La norma, a chiaro contenuto agevolativo, interviene solo nel caso in cui il tasso d’interesse applicato dal datore di lavoro sia inferiore al TUR, ipotizzando che il TUR individui forfetariamente il valore di mercato del costo del finanziamento.
Naturalmente, se il valore di mercato è pari zero non si ha tassazione.

Con la risoluzione n. 46/2010, l’Agenzia delle Entrate ha riconosciuto che il richiamato criterio del TUIR si applica anche nell’ipotesi in cui il datore di lavoro eroghi, direttamente sul conto corrente che il dipendente mutuatario ha dedicato al pagamento del mutuo, un contributo aziendale a copertura di una quota degli interessi maturati.
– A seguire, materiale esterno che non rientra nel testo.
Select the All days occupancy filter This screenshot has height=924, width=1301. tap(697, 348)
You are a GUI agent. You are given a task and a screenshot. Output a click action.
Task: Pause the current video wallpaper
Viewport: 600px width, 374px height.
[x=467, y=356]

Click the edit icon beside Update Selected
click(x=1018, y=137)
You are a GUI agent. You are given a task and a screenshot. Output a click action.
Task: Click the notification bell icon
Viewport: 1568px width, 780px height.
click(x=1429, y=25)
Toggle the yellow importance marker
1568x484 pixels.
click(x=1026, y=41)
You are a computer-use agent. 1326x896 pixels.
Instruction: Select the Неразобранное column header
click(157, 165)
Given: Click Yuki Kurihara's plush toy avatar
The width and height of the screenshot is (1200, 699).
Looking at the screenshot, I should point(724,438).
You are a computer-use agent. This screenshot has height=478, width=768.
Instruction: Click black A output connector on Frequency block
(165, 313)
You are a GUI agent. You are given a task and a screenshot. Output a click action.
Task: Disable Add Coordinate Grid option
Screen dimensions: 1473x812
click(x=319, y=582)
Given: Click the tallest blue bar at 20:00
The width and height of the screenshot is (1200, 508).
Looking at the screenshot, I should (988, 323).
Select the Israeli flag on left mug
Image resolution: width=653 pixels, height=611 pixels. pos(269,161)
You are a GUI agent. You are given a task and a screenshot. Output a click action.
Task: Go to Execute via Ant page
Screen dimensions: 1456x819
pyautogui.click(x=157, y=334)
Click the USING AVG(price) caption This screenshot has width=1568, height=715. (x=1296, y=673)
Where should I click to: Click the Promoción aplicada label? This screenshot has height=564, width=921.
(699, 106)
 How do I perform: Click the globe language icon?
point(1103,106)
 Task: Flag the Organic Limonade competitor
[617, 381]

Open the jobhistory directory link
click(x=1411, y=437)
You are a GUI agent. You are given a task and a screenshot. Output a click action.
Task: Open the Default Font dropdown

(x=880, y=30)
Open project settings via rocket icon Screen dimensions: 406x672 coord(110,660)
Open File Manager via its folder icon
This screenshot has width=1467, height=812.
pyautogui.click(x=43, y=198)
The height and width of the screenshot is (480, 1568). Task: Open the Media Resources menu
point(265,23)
In tal caso, infatti, sempreché le modalità di accreditamento della somma realizzino un collegamento immediato e univoco tra l’erogazione aziendale e il pagamento degli interessi del mutuo, concorrerà alla formazione del reddito di lavoro dipendente, anziché l’intero importo degli interessi pagati dal datore di lavoro, il 50% dell’ammontare risultante dalla differenza tra gli interessi calcolati al tasso ufficiale di sconto vigente al 31 dicembre di ciascun anno e gli interessi rimasti a carico del dipendente.
In tale prospettiva, anche il credito welfare destinato quale “contributo azienda su interessi per finanziamenti” concorre alla formazione del reddito di lavoro dipendente nei limiti previsti dall’art. 51 comma 4 del TUIR (così ris. Agenzia Entrate n. 55/2020).

Alla luce della disciplina sopra esposta, se nel corso del 2021 il datore di lavoro ha rimborsato tutti gli interessi passivi del dipendente, in capo a quest’ultimo non si è formato alcun fringe benefit tassato, in quanto a fine 2021 il TUR era ancora pari a zero.
Con il cambiamento di scenario cui si è fatto cenno, la questione si complica anche se, ai fini delle ritenute da effettuare fino a fine anno, occorre considerare il TUR vigente alla fine del 2021, salvo effettuare il conguaglio, che terrà conto del TUR vigente al termine del 2022 (circ. 17 maggio 2000 n. 98, § 5.2.1).
Quindi, in concreto, anche dopo l’aumento disposto dalla Bce, il datore di lavoro nei prossimi mesi non dovrà fare nulla; calcolerà poi il fringe benefit in sede di conguaglio con il tasso in vigore a fine anno che, per quanto sopra riferito, potrebbe essere anche superiore allo 0,50%.

Si ipotizzi quindi un prestito a un dipendente con le seguenti caratteristiche:
– quota capitale: 80.000 euro;
– TUR pari allo 0,50%, con interessi pari a 400 euro;
– tasso effettivamente applicato dalla banca pari al 2%, con interessi pari a 1.600 euro coperti da un contributo riconosciuto dal datore di lavoro di 1.600 euro, con conseguente importo complessivo degli interessi a carico pari a zero.
In tal caso, la differenza tra gli interessi è 400 euro e il fringe benefit è pari a 200 e concorre a formare la soglia di “esenzione” di 258,23 euro.

Nell’ipotesi in cui il TUR venga poi ulteriormente innalzato, ad esempio in misura pari a 0,75%, considerando i medesimi dati sopra esposti il fringe benefit sarebbe pari a 300 (considerando il 50% della differenza tra gli interessi calcolati sul TUR pari a 600 e gli interessi effettivi pari a zero), superando quindi già di per sé la suddetta soglia e rendendo imponibile per il dipendente l’intero importo, unitamente agli altri eventuali fringe benefit ricevuti. Anche tale effetto dovrà essere considerato al momento del conguaglio.

Nel caso in cui il rimborso degli interessi sia solo parziale, occorre verificare che il tasso effettivamente a carico del dipendente non superi quello del TUR.
Se anziché rimborsare l’intero importo degli interessi, nell’esempio sopra proposto, il datore di lavoro rimborsasse solo 800 euro, il tasso effettivo sarebbe comunque superiore a quello della Bce, con la conseguenza che non ci sarebbe alcun compenso in natura, come è accaduto dal 2016 a oggi.